I finish packing, conscious of my role as tech and road captain as one third of the group making the trip. One is meeting me to travel to London, and then on to Scotland, by train and the other is meeting us in Pitlochry first thing in the morning. The former has limited experience of either touring, or fixing bikes, or even punctures, at the roadside and the latter is a pretty inexperienced cyclist. So I’m aware if something goes wrong they will be looking at me to fix it.

Fully loaded. The bike is stupidly heavy but I rationalise this as good training for my London to John O’Groats ride in three weeks’ time. So what if I have to tow a pile of surplus weight up hills and over mountains, what doesn’t kill us makes us stronger. Right? I then recall I’ve agreed to meet a mate to hand over a redundant pair of bullhorns which I duly strap to my panniers. He'd better turn up, I don’t want to lug them all over the Highlands.

We rendezvous at the local station at tea time. Thank goodness for the newly installed lifts to get the bikes to the platforms. An hour later we are at Victoria. At least we will be riding to Euston in daylight unlike last year when my companion did his first every cycle ride in London at night loaded with panniers. Off we go. Flip. The Mall is shut. Something to do with a jubly bird or something. We head down to Parliament Square and hit Whitehall. He had kittens in Traf Square last year so we dismount and cross as peds to gain The Strand. Down to Aldwych up Kingsway past Holborn marvelling at the tragic hipsters, utter cockwombles and suicidal Boris bikers who race past us and through every red light. Rule number one is called to mind “This ride will be governed by the Highway and Countryside Codes”

Euston is gained. We encounter a couple on lovely Roberts tourers who marvel at my ingenuity of mounting my panniers on a pair of bullhorns. Much laugher ensues when I explain the actualité. User arrives on foot, looking extremely dapper, and seems delighted with the bars which I hope by know are gracing his bike. Talk turns to itineraries. User went to Inverness, our final destination, on his honeymoon! The Roberts are getting the same train as us, but in the front portion, as it divides twice en-route and are heading for Bridge of Orchy and a tour of the west coast.

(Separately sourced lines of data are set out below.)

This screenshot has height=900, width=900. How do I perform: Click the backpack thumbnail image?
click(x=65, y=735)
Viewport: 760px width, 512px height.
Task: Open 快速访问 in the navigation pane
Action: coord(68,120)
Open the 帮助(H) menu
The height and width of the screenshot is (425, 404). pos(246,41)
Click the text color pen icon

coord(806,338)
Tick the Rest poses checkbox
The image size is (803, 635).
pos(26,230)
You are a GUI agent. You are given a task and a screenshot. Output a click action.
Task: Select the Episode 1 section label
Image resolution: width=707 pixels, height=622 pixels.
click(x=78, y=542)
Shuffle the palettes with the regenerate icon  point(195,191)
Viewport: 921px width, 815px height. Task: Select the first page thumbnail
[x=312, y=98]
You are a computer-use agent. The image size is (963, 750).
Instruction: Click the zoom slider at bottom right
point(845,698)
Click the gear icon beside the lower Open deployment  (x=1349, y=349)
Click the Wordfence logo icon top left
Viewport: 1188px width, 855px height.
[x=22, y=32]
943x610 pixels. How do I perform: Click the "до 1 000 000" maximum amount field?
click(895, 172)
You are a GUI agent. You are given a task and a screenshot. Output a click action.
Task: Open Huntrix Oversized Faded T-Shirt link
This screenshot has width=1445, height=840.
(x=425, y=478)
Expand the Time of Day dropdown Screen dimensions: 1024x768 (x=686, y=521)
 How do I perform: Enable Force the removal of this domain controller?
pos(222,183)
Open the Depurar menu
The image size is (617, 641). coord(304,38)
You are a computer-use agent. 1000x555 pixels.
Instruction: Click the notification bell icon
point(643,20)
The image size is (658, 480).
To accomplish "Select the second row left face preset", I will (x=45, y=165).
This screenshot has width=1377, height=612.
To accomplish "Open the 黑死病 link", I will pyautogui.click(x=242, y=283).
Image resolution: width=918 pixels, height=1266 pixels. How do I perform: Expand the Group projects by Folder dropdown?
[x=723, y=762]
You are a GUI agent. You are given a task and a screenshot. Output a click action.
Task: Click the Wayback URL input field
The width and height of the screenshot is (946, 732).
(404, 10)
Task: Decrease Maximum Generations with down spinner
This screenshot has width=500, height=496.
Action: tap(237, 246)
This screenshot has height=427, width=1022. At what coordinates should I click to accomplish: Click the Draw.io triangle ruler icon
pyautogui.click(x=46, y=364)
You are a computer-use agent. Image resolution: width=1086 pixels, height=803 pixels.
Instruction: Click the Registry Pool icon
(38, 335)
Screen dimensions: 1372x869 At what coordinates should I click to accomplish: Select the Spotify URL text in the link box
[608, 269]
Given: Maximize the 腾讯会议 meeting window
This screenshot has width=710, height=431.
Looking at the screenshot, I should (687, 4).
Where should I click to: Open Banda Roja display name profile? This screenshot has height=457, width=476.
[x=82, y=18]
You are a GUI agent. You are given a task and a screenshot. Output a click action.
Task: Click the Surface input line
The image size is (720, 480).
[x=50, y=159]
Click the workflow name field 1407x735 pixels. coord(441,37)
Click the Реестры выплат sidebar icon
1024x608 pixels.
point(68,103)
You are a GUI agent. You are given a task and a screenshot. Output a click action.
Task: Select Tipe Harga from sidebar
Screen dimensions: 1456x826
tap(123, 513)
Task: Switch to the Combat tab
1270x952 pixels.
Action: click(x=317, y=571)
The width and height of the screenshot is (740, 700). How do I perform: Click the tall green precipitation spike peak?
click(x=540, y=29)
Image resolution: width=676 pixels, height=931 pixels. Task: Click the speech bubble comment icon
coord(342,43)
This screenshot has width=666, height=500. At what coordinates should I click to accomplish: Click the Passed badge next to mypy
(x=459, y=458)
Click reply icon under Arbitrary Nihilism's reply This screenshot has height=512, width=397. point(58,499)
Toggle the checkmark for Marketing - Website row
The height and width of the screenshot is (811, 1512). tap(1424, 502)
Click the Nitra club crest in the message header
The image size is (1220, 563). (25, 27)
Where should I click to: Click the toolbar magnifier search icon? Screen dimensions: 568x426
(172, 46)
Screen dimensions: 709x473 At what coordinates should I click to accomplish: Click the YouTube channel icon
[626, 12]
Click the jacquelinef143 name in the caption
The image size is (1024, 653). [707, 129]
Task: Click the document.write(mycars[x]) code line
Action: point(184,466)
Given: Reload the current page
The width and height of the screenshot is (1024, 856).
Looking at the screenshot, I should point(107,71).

Boarding is announced and the usual faffage of finding out where the baggage van is, getting it unlocked, and then finding our berth, usually at the opposite ‘end’ of our section of the train, ensures. Bikes eventually get loaded, panniers removed, the train manager checks out our tickets and takes our early morning tea and coffee orders and tells us he will knock for us at 05:30 unless the train is running late.
Following our established practice we decant, sans bags, immediately for the lounge car. Since our trip to Glasgow last year we have learned that standard class passengers on Scotrail’s Caledonian Sleepers are expected to only use the take away services and the lounge car is ‘prioritised’ for the use of first class passengers. But since no one has ever checked our tickets and they’ve always been pleased to take our order we decide to brazen it out. During our meal a couple of numpties rock up in the lounge complete with rucksacks and bags and get the bums rush from the train manager. Who is nearly seven feet tall so who is going to argue with him? We keep our heads down. The steward apologies for the delay in serving our food, he has had to send to the other end of the train for a can opener to open the haggis! A couple of wets later and a rather good, if expensive meal, is consumed.

Time for bed. I can’t say time for sleep as I find on a sleeper I don’t. I merely doze. Half awake I drift fitfully off only to awake with a start on every brake application, or points crossing, or station stop. My fellow traveller, having bagged the bottom bunk which suits me fine by the way, I hate bottom bunks, snores gently below me and the temperature in the, as always spotlessly clean and for its size, very comfortable, cabin, which is, rises and falls rather alarmingly as the night draws on. I merely observe this rather than complain. I’d rather doze all night in a coffin-like berth than spend umpteen hours in a car or coach or, worse still, fly.

More later....


----------



## ceepeebee (28 May 2012)

nice write up Greg - quick question - how do you attach your zipped roll to your bars? I did the same last year and fastened mine on with toe straps (the leather straps were too short) but it was still a faff to put on and take off. I'm looking for an elegant quick release solution for it but coming up short at the moment.


----------